The process to generate Sagrada Familia 3D database. (Color figure online)

2.2.5 House-Hotel

The original CMU “house” and “hotel” databases consist of 111 graphs corresponding to a toy house and 101 graphs corresponding to a hotel [46]. Each frame of these sequences has the same 30 hand-marked salient points identified and labelled with some attributes. Therefore, nodes in the graphs represent the salient points, with their position in the image plus a 60-size feature vector using Context Shape (CS) as attributes. Edges are unattributed and were constructed using the Delaunay triangulation. In this database there are three sets of pairs of frames, considering as baseline the number of frames of separation in the video sequence (Fig. 6).

Fig. 6.
figure 6

Different images of each of the two classes and their graphs.

2.3 Repository Summary

Table 1 summarises the main characteristics of the repository. The databases contained have been selected due to the variability on their characteristics, such as the number of nodes and edges, the number of classes, the type of attributes or the number of nodes that the ground-truth correspondences maps to the null node. These differences directly influence on the behaviour of the implemented algorithms and therefore, these databases can be used to analyse different situations and arrive to interesting conclusions, such as whether the functionality of certain methodology could be better than another, given a determined situation.

Table 1. Summary of the characteristics of each database.

Table 2 shows the classification ratio and the average Hamming distance between the computed correspondences and the ground-truth correspondences.
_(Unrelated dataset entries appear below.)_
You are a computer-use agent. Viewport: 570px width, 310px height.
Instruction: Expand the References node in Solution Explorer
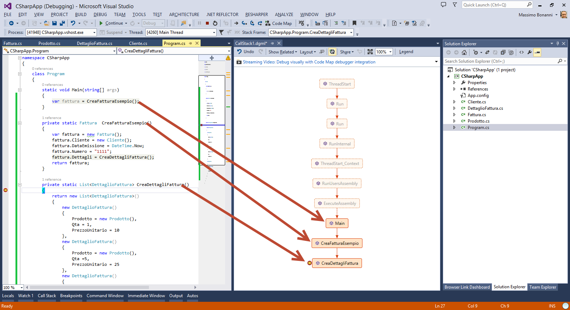454,89
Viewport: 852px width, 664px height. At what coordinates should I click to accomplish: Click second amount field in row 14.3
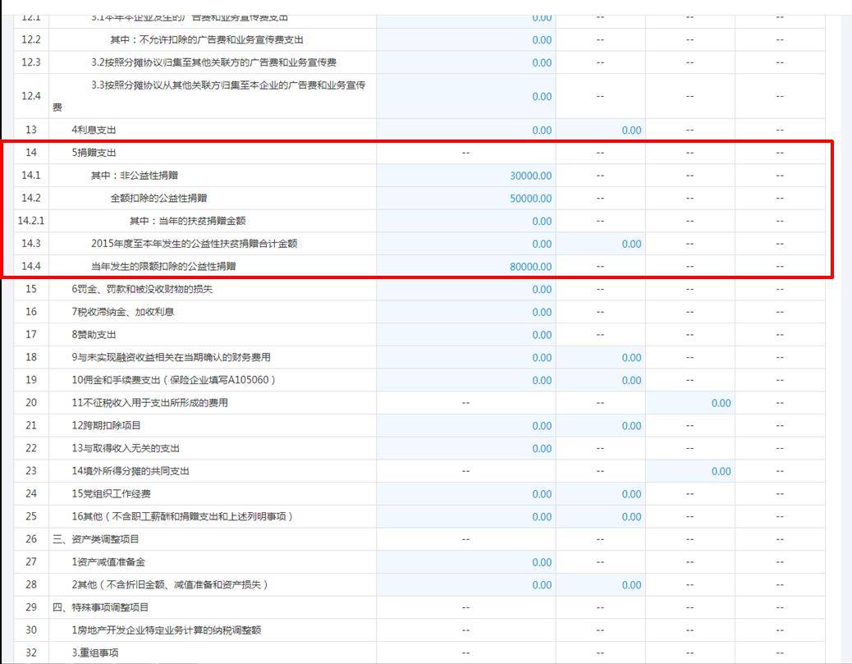tap(601, 244)
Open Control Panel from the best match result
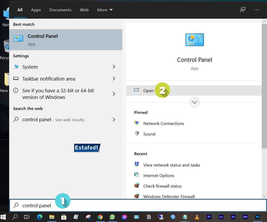267x222 pixels. pos(66,39)
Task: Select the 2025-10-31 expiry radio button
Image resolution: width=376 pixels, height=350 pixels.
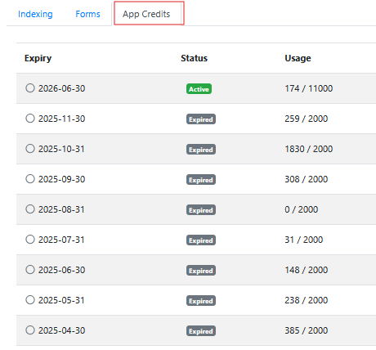Action: point(30,149)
It is the result of running the Matlab function \( Classification\left( {Database,Test, Reference,K_{v} ,K_{e} } \right) \) available in [36] (explained in Sect. 2.1). As commented, the FBP [13] has been used to compute the GEDs [10] and the correspondences. Insertion and deletion cost on nodes, \( {\text{K}}_{\text{v}} \), and insertion and deletion cost on edges, \( {\text{K}}_{\text{e}} \), have been deducted through the learning algorithm presented in [37]. The aim of this table is not to report the best achieved results but simply to show an example of a specific graph-matching algorithm and learning algorithm. We encourage other researches to share their results, while showing these ones as a starting point.

Table 2. Classification ratio and HD obtained with the FBP [13] given edit costs \( K_{v} \) and \( K_{e} \), which have been learned by a correspondence-based learning algorithm [37].

3 Conclusions

We have presented a publicly available graph repository to perform benchmarking on graph algorithms such as graph matching, graph clustering, leaning consensus correspondence or parameter learning. The main feature of this repository is that registers of these databases do not have the classical structure composed of a graph and its class, but are composed of a pair of graphs, their class and the ground-truth correspondence. We want this repository not to be seen as a concluded project, but a dynamic one, in which other researches contribute with more graph databases. Moreover, we have presented some classification ratios and Hamming distance on these databases, given some specific algorithms and parameterisations. For this aspect as well, we invite other researches to contribute with more results and therefore, to extend and disseminate the results obtained so far.